### EXERCISE DETAILS
What is needed is the run of lines from the one with "Open dropdown arrow" through the close of the data, set down exactly.

### DATA SHOWN

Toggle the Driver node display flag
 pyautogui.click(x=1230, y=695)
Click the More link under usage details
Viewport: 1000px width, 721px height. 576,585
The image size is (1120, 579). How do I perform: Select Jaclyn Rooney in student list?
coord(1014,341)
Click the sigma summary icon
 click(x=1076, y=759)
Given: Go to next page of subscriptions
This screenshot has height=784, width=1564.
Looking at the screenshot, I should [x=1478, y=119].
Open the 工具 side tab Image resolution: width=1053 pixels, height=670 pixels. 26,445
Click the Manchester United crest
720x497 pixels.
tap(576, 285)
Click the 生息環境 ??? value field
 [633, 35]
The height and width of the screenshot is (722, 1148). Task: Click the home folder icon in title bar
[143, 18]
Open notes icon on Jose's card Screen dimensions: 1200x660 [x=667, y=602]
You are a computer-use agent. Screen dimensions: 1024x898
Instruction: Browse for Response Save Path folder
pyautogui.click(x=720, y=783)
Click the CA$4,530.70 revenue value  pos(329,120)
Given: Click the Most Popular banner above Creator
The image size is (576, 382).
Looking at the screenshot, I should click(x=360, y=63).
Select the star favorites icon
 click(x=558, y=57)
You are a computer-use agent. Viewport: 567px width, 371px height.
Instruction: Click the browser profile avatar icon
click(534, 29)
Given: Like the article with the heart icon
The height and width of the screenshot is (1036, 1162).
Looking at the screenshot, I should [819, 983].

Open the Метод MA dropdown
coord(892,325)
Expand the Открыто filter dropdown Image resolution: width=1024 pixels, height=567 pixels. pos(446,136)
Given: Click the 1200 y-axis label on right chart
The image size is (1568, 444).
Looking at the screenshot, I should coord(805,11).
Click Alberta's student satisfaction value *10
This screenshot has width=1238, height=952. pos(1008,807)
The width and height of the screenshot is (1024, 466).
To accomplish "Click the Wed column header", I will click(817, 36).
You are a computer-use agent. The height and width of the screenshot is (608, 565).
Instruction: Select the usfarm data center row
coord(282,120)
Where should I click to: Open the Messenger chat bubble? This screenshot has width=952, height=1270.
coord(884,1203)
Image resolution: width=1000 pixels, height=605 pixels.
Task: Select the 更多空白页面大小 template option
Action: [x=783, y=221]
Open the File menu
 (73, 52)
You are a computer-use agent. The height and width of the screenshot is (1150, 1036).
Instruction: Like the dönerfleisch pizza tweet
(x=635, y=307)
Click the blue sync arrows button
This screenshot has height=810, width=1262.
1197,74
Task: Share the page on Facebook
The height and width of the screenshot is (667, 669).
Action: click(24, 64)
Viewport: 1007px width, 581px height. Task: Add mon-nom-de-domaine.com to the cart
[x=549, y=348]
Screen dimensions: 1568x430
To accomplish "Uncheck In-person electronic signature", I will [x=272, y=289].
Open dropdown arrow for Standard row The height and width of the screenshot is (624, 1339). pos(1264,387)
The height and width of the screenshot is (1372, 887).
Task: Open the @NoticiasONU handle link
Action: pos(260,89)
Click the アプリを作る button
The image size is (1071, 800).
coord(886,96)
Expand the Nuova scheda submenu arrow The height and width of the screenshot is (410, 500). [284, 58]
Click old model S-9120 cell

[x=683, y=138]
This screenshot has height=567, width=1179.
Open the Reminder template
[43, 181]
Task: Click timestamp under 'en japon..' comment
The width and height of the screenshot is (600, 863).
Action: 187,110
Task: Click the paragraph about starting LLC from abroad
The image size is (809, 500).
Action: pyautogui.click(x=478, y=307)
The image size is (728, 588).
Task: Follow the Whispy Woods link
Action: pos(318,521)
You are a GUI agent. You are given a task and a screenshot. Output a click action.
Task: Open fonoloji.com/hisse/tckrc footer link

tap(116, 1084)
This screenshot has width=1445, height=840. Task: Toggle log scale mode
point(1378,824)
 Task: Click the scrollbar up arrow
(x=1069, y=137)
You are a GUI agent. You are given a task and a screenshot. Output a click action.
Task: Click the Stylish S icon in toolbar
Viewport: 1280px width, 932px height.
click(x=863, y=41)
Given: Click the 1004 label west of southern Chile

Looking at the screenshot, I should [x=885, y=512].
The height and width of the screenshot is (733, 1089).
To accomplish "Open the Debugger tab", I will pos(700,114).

### RESPONSE BELOW
Open dropdown arrow for Standard row The height and width of the screenshot is (624, 1339). pos(1264,387)
The height and width of the screenshot is (1372, 887).
Task: Open the @NoticiasONU handle link
Action: pos(260,89)
Click the アプリを作る button
The image size is (1071, 800).
coord(886,96)
Expand the Nuova scheda submenu arrow The height and width of the screenshot is (410, 500). [284, 58]
Click old model S-9120 cell

[x=683, y=138]
This screenshot has height=567, width=1179.
Open the Reminder template
[43, 181]
Task: Click timestamp under 'en japon..' comment
The width and height of the screenshot is (600, 863).
Action: 187,110
Task: Click the paragraph about starting LLC from abroad
The image size is (809, 500).
Action: pyautogui.click(x=478, y=307)
The image size is (728, 588).
Task: Follow the Whispy Woods link
Action: pos(318,521)
You are a GUI agent. You are given a task and a screenshot. Output a click action.
Task: Open fonoloji.com/hisse/tckrc footer link

tap(116, 1084)
This screenshot has width=1445, height=840. Task: Toggle log scale mode
point(1378,824)
 Task: Click the scrollbar up arrow
(x=1069, y=137)
You are a GUI agent. You are given a task and a screenshot. Output a click action.
Task: Click the Stylish S icon in toolbar
Viewport: 1280px width, 932px height.
click(x=863, y=41)
Given: Click the 1004 label west of southern Chile

Looking at the screenshot, I should [x=885, y=512].
The height and width of the screenshot is (733, 1089).
To accomplish "Open the Debugger tab", I will pos(700,114).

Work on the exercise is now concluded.